Your husband needs to get more active, get his diet tweaked, and he needs to get on the message boards here at WebMD so he can feel like he's getting a handle on this complicated disease. He cannot do this alone. It will seem difficult and he will want to give up, but there are people out there to help.
Fiber helps in that it has been shown to lower some of the secondary effects of diabetes. Diabetes has been associated with heart disease (meaning bad cholesterol), and taking fiber tends to bind some of the fat in one's diet, so in that sense it can lower your cholesterol and decrease heart disease.
But it will not, unless taken in huge quantities. It will not lower the sugars associated with a meal. The huge amount...there's just no way.
The "diabetic" diet does not restrict carbohydrates. For those individuals whose doctors have restricted carbs in their diets, these are most likely diabetics that are out of control.
Carbohydrates are extremely inexpensive foods: pasta, cheap; rice, cheap; breads, cheap.
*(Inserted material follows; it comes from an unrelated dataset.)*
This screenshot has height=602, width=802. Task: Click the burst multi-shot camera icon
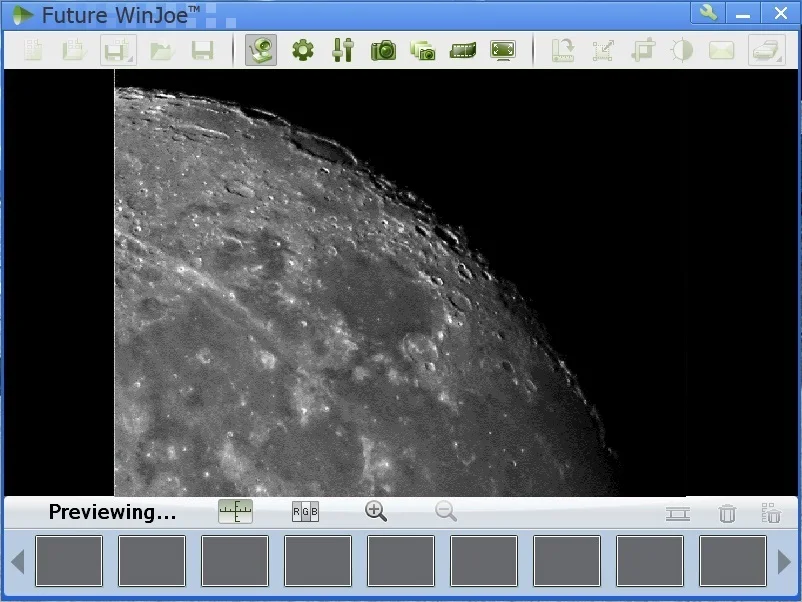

If your doctor has restricted carbohydrates it must be because your diabetes is out of control and they have done this in an attempt to lower your blood sugars.
A well-balanced diet is and has always been, and until science knocks it down, will always be the diet that is recommended for people with diabetes. For the person who has diabetes and is overweight a calorie-restricted well-balanced diet is what is recommended. This is where I stand and this is where the ADA stands.
You need to get those sugars down. Don't concentrate on the fact that the fastings are high; concentrate on the fact your sugars in general are high. We need to concentrate on making you a fitter person. If you're not exercising, you need to start. If you are exercising then you need to crank up the intensity because you're not reaping the benefits of it.
Diet and exercise absolutely can help. The No. 1 thing I believe can help many people -- and we don't stress it enough as physicians -- is diet and exercise. I think we as physicians depend too much on writing prescriptions and we do not empower our patients to control their lives. If you can exercise, then get out there and do it. Get out there and do some exercise. Cut back on the belt buckle size and the waistline. Push your tolerance level. It doesn't have to be done overnight, but there is an urgency.
Cut back on some of the stuff you can cut back on. Put more vegetables on your plate. These are very simple things to do. Do not hone in on the fact these fastings are elevated. Look at the whole picture. The fact your fastings are elevated means to me your diabetes is not controlled. Forget the fastings.
The way we can get your diabetes controlled is to make you a fitter person. Exercise and diet will help. Yes, pills can work; yes, insulin can work. It's up to you how you want to go with this.
So your doctor may just need to stop the pills and put you on insulin to help improve your overall sugar control.
Between then and now, whatever you've done, you certainly have normalized your hemoglobin A1C. A normal hemoglobin A1C is less than 7. You say your doctor says your triglyceride and cholesterol are also normal, so congratulations for whatever efforts you have made in getting your health back in order.
You clearly have risk for diabetes, so continue your efforts and it doesn't stop here. You should probably have an oral glucose tolerance test in the very near future to check for diabetes again.